** Task to complete **
Restate word for word the lines below, from the one containing "You are a GUI" through the final line, with no pictures included.

[Collected data entries]

----

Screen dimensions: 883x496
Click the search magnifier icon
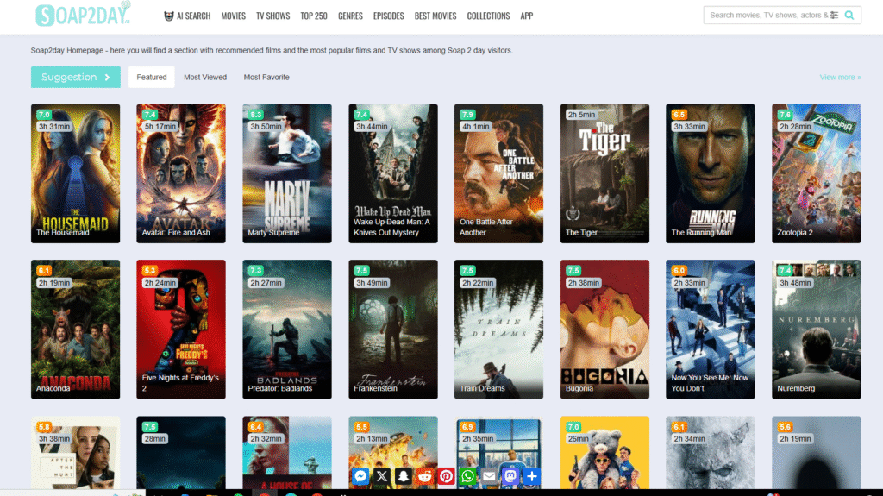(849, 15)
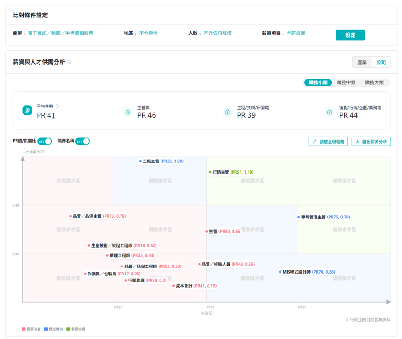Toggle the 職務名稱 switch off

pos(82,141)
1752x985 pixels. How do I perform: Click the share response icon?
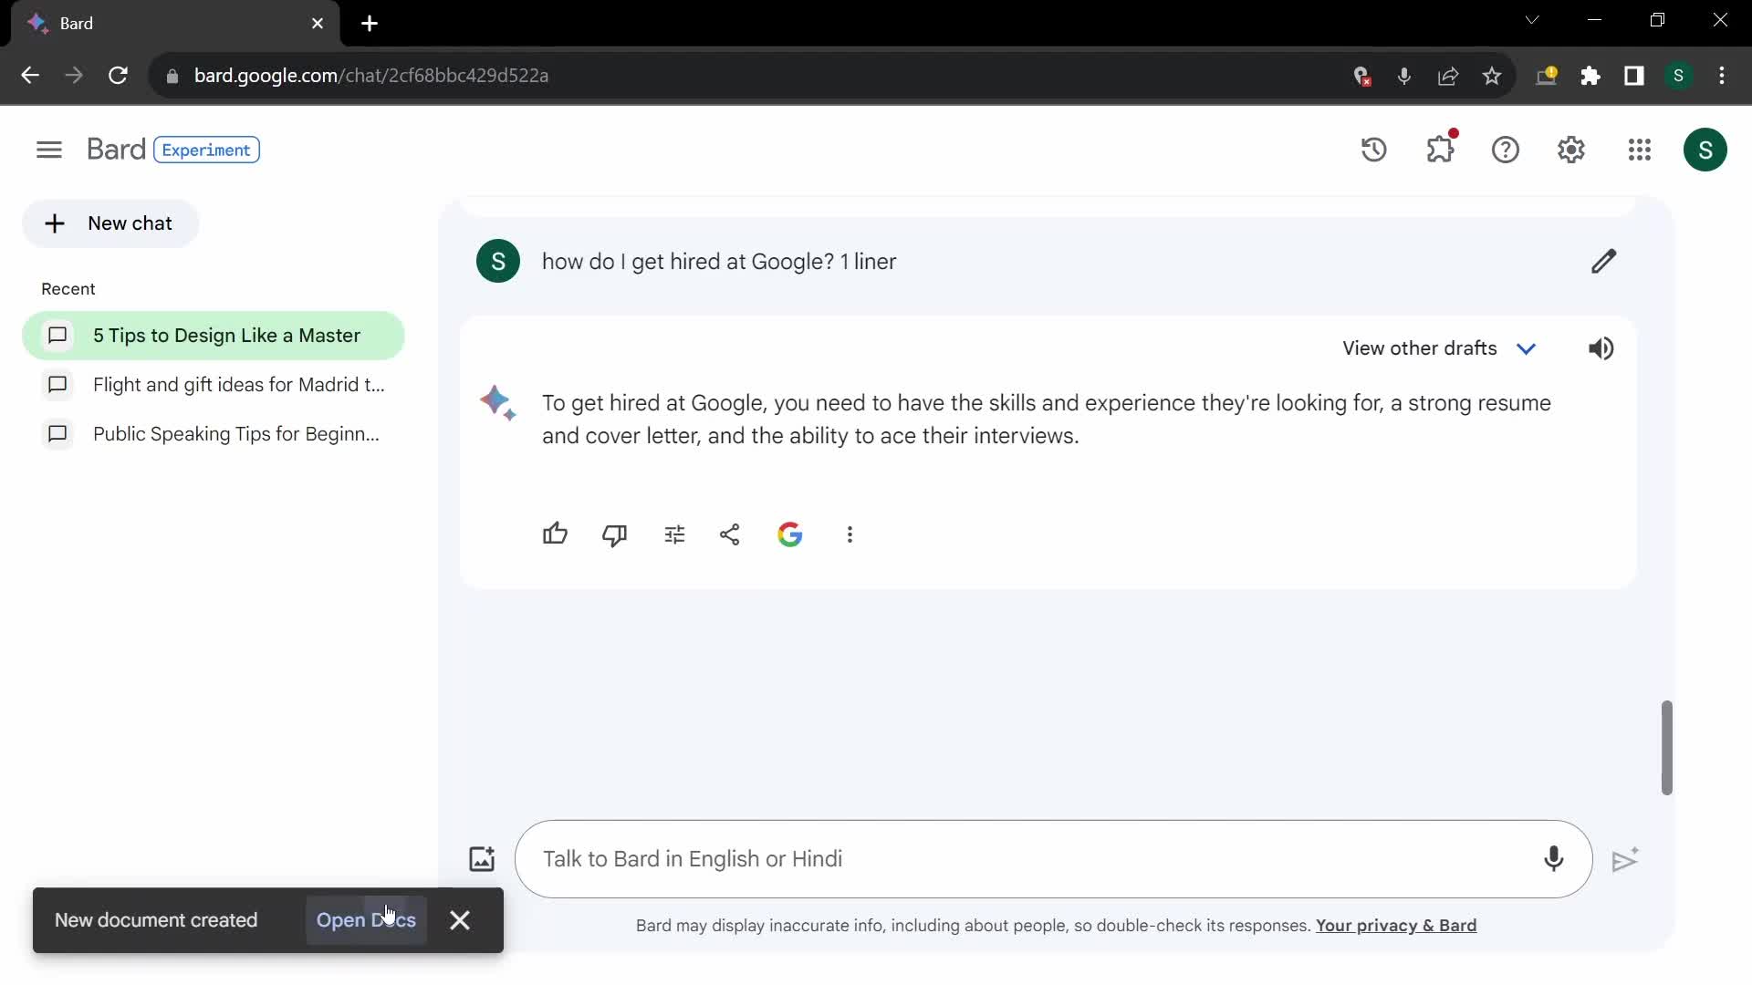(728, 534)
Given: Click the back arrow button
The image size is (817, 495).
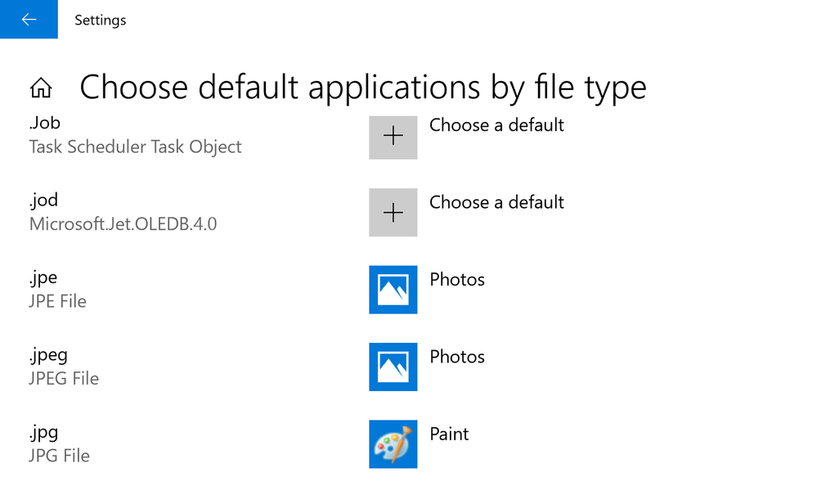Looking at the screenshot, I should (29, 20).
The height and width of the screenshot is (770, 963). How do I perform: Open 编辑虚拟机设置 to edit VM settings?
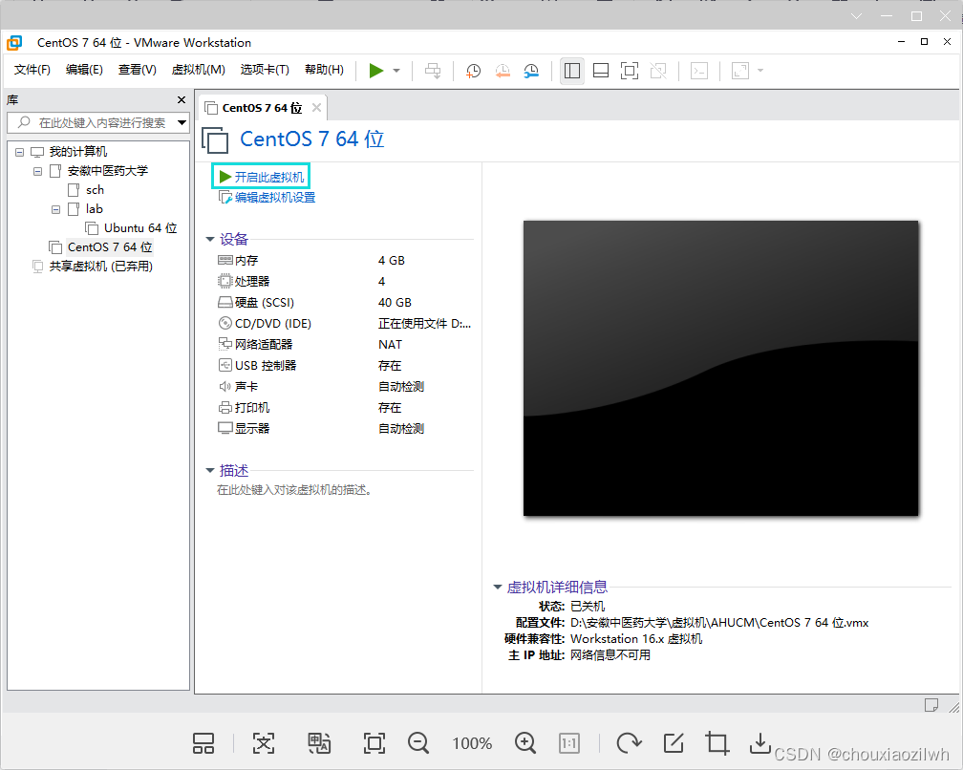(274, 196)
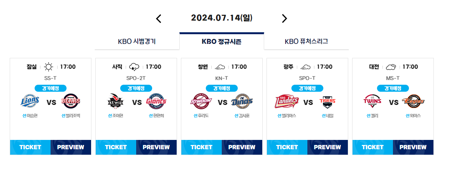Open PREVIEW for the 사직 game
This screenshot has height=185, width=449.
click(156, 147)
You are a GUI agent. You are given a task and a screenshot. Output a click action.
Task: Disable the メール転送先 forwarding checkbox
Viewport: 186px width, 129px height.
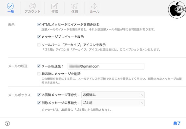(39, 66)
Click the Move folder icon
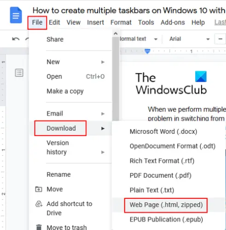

----

** Exercise answer **
You are a GUI agent. You are given a task and a screenshot. Output a click action.
Task: Disable the メール転送先 forwarding checkbox
Viewport: 186px width, 129px height.
(39, 66)
Click the Move folder icon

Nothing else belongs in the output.